We don't deploy AI. We design how decisions get made.
The data layer is one of three pillars of an AI-native company. Here's what that looks like, and how we build it for SMEs in 90 days.
Most consultancies sell you tools. We build a connected layer with three load-bearing parts.
What a closed loop actually looks like.
01
Data — what happened.
02
Context — why it matters for the business.
03
Interpretation — what it means.
04
Decision — what we do.
05
Action — who does it, when.
06
Feedback — what changed because of it.
This is not a chatbot. Not a dashboard. Not automation. It is a way of operating.
Manual first.
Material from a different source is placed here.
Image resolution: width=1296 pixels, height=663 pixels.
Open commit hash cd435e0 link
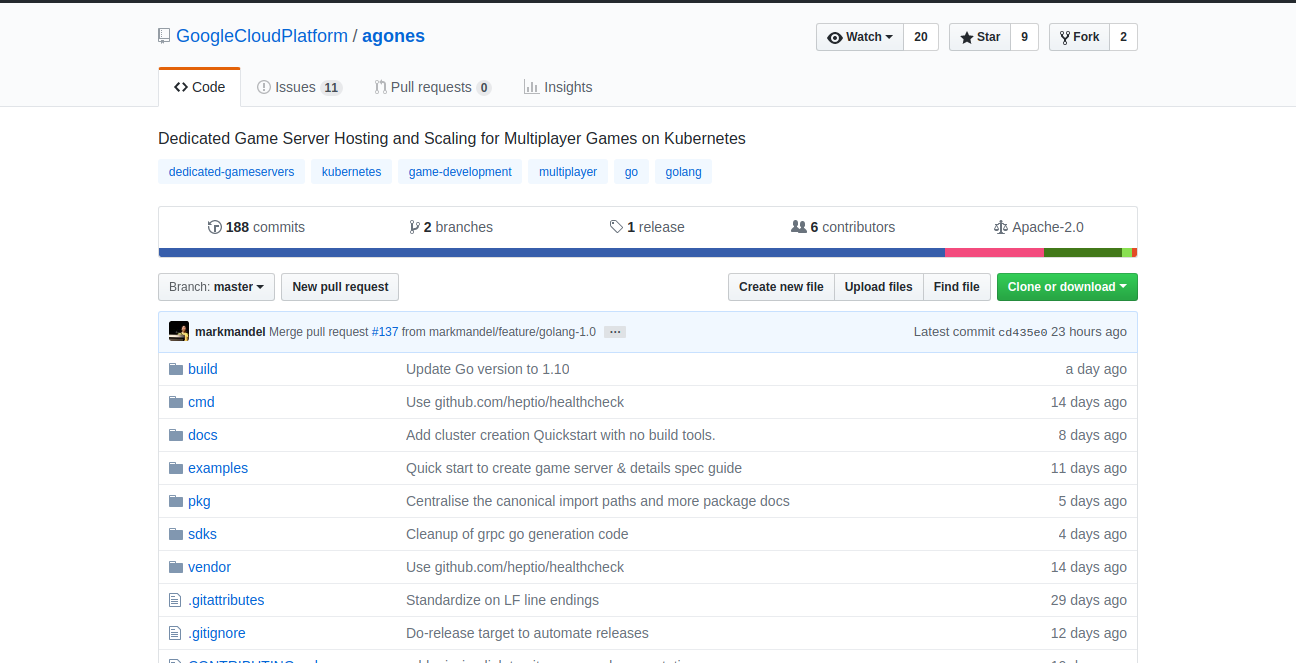click(x=1022, y=332)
Habit next. Automation after.
Stage 0 · Diagnosis · 5 days. Before anything is built, we agree on the workflow, the owner, the one question your system must answer in 14 days. The deliverable is a single page on A4. This is where most projects get killed by ambition. We keep it small.
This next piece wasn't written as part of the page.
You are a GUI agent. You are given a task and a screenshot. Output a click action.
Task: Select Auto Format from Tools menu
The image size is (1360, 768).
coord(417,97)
Stage 1 · First Loop · 14 days. We build the smallest working loop end-to-end. One shared table, one source-of-truth map, a five-block dashboard, a five-document context pack, weekly AI interpretation, human approval, and an action tracker. Manual. No automation. By day 14, the first AI-recommended action has been approved and executed.
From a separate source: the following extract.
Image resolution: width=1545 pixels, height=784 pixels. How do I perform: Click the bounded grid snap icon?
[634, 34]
Stage 2 · Make it Stick · 14 days. The most underrated stage. We document the rhythm, fix the data gaps the first cycle exposed, improve the context pack, and add one automation — usually the weekly data pull. After four cycles, the loop is no longer a project. It's how the team works.
Stage 3 · Second Loop · 30 days. We prove the model is reproducible. Different workflow type, same infrastructure. And — for the first time — the loops connect: an insight from loop one creates a task in loop two. This is where two-way translation begins.
Stage 4 · Two-Way Translation · 21 days. Strategy now flows down through the same system data flows up through. Q3 objectives, brand voice, pricing rules, regional positioning, budget principles — all encoded as machine-readable logic. Approval workflows scale: small decisions auto-approve, medium fast-track, large get full review.
Stage 5 · Governance & Scale · Ongoing. Role-based access, audit trail, EU AI Act and GDPR baseline, documented transparency, human oversight. Then expansion: sales, finance, customer success, operations.
Where we deliberately stop.
We don't replace your marketing team with agents. We don't sell black-box automation that nobody on your team can audit. We don't add a vector database before you need one. We don't give AI raw access to your business systems. We don't build approval workflows that take three days. We don't bolt governance on at the end.
If a vendor is selling you any of the above, we'd rather you save the budget.